In some embodiments, the data set construction module 12 may specifically include:
The quantity judging unit is used for counting the log quantity of all the local search logs and judging whether the log quantity is not smaller than a plurality of integer multiples of a preset quantity threshold value;
the data processing unit is used for determining all the log texts in the search logs and search library texts in a preset search library if yes, and adding a start symbol and a stop symbol to the log texts and the search library texts to obtain added texts;
the first data set construction unit is used for carrying out interception processing on the added text based on each text interception length in a preset interception range respectively so as to construct a content complement data set based on a plurality of obtained text fragments.
In some embodiments, the automatic complement model-based content complement apparatus may further include:
and if not, jumping to the search text input by the user terminal, and processing the search text based on a preset log generation rule to generate a search log until the number of local logs of all the search logs is not less than a plurality of integer multiples of the preset number threshold value, so as to construct the content complement data set based on the search log.
In some embodiments, the loss calculation module 13 may specifically include:
the tensor determining unit is used for carrying out vectorization processing on the text fragments in the content completion data set, and obtaining a first text tensor corresponding to the text fragments, a second text tensor corresponding to the text fragment corresponding labels and a third text tensor corresponding to the text fragment prediction directions based on a preset dictionary index corresponding table;
the tensor dimension reduction unit is used for dimension reduction and feature extraction of the first text tensor to obtain a processed first text tensor;
and the loss calculation sub-module is used for carrying out maximum pooling operation on the processed first text tensor so as to calculate the total model loss of the preset language model based on the obtained output tensor, the second text tensor and the third text tensor.

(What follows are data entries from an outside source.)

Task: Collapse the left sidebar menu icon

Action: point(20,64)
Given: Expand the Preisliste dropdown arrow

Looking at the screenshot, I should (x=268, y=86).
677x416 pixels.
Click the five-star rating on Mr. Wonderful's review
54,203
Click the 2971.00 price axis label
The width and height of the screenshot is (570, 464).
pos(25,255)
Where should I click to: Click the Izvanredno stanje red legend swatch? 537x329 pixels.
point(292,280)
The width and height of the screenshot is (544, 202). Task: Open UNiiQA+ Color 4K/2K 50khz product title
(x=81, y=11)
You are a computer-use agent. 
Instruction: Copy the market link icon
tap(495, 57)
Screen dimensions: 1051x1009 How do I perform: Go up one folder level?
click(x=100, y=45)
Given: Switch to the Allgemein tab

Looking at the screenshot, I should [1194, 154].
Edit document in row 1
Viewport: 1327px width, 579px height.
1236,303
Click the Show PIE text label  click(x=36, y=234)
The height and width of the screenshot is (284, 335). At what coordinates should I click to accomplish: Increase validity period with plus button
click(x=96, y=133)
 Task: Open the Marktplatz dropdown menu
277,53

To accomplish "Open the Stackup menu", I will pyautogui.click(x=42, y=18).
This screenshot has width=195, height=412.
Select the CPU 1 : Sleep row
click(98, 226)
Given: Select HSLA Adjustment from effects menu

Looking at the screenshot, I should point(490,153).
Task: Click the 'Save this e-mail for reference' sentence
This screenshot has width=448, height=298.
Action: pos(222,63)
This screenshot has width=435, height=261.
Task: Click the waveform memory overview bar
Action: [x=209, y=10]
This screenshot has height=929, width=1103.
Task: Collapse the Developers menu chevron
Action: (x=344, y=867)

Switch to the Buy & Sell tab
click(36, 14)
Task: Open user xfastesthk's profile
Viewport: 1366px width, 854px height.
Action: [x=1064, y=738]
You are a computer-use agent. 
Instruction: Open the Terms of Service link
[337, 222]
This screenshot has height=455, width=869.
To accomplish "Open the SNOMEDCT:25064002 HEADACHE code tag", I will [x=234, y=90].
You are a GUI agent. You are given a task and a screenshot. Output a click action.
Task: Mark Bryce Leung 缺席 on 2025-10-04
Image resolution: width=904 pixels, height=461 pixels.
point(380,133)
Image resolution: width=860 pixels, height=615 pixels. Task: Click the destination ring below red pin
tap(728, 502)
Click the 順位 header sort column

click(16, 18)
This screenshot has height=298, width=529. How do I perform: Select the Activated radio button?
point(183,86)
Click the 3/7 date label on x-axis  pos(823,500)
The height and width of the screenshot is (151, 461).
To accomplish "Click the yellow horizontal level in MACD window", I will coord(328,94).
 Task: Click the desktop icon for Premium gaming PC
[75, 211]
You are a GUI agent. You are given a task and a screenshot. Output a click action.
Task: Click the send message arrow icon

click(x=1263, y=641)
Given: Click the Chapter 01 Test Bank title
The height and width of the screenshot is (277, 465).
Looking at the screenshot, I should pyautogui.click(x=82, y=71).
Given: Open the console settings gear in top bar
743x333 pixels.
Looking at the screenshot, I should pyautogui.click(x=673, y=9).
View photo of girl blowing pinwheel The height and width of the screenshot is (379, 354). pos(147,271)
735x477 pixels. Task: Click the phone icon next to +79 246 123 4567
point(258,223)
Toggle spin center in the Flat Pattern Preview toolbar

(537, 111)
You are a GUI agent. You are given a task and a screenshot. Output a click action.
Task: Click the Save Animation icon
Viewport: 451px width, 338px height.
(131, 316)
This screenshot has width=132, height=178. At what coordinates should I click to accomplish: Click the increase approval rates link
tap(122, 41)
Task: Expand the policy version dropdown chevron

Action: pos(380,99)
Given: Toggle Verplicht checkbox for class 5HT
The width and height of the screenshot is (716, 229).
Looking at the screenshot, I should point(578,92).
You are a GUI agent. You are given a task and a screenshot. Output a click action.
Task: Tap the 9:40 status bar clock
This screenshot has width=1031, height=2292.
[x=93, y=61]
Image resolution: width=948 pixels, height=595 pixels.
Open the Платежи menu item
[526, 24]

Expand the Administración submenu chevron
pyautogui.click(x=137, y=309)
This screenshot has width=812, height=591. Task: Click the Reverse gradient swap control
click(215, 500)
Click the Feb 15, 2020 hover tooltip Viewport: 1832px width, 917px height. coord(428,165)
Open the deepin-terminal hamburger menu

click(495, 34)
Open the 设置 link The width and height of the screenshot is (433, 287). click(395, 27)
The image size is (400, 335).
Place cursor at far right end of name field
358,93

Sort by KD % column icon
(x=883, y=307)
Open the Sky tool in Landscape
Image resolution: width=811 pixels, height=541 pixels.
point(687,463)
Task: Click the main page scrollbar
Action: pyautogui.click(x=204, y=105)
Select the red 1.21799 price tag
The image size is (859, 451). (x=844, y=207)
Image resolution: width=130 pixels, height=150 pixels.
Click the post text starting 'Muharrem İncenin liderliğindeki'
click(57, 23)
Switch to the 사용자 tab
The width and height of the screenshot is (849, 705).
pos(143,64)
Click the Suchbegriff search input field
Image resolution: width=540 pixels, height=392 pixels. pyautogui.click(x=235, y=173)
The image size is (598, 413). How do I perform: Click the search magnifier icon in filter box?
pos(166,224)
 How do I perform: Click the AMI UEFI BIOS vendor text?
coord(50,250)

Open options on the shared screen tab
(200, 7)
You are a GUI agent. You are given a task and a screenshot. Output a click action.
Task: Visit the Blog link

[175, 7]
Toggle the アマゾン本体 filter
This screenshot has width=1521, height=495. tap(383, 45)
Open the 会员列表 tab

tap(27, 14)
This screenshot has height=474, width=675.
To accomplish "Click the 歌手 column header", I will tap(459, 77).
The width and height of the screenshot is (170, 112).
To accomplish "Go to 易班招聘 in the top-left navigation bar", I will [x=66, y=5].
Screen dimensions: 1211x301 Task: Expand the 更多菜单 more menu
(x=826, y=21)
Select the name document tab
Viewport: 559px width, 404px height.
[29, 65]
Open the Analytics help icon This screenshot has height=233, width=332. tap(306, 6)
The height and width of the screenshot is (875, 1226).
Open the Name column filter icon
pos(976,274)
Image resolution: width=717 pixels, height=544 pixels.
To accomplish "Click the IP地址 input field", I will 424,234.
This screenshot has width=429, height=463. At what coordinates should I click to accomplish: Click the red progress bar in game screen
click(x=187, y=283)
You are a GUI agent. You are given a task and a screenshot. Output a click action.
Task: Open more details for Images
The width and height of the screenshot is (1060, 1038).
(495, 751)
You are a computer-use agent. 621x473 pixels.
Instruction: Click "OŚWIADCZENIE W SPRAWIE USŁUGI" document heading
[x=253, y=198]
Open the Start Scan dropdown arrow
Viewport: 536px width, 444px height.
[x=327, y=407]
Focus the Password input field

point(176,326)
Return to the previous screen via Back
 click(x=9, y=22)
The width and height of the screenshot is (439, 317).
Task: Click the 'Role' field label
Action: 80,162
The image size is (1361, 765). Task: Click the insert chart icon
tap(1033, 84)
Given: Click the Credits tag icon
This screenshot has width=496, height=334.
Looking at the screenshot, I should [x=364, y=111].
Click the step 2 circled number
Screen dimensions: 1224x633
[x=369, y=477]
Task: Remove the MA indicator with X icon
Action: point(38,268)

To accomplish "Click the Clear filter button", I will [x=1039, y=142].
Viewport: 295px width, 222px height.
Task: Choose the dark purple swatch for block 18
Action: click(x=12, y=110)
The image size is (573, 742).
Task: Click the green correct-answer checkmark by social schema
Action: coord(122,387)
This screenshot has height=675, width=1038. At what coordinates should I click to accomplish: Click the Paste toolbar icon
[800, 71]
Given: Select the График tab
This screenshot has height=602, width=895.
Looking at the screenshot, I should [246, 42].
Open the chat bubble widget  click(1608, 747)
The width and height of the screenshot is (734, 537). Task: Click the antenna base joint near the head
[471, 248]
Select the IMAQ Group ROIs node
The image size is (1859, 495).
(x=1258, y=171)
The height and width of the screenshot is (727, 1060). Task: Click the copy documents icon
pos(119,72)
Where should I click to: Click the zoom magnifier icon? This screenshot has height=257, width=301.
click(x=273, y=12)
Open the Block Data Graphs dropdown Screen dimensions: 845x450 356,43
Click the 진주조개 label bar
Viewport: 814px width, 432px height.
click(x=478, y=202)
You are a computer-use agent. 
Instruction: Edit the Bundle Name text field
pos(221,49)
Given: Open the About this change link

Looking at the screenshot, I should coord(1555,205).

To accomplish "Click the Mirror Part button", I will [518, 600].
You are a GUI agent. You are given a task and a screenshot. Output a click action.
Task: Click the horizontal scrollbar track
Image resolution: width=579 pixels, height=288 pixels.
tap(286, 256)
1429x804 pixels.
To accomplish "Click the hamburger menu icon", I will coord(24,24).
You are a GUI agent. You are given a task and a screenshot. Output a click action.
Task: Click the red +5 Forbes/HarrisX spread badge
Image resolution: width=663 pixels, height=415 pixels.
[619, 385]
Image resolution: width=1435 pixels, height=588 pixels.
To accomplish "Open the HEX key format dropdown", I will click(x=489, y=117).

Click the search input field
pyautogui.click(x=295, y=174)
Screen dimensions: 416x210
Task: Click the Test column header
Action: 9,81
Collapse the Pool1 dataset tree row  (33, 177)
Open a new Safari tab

In some embodiments, the loss calculation submodule may specifically include:
the first tensor processing unit is used for inputting the processed first text tensor to a Maxpooling layer to carry out maximum pooling operation on the processed first text tensor so as to obtain the processed first text tensor;
The second tensor processing unit is used for respectively inputting the processed first text tensor to the first linear classification layer and the second linear classification layer to obtain a corresponding first output tensor and a corresponding second output tensor;
a loss calculation unit, configured to calculate a cross entropy loss of the preset language model based on the first output tensor and the second text tensor, so as to obtain a target cross entropy loss; calculating the mean square error of the preset language model based on the second output tensor and the third text tensor, so as to take the obtained mean square error as the prediction loss of the preset language model;
and the loss determining unit is used for taking the sum value of the target cross entropy loss and the prediction loss as the total model loss of the preset language model.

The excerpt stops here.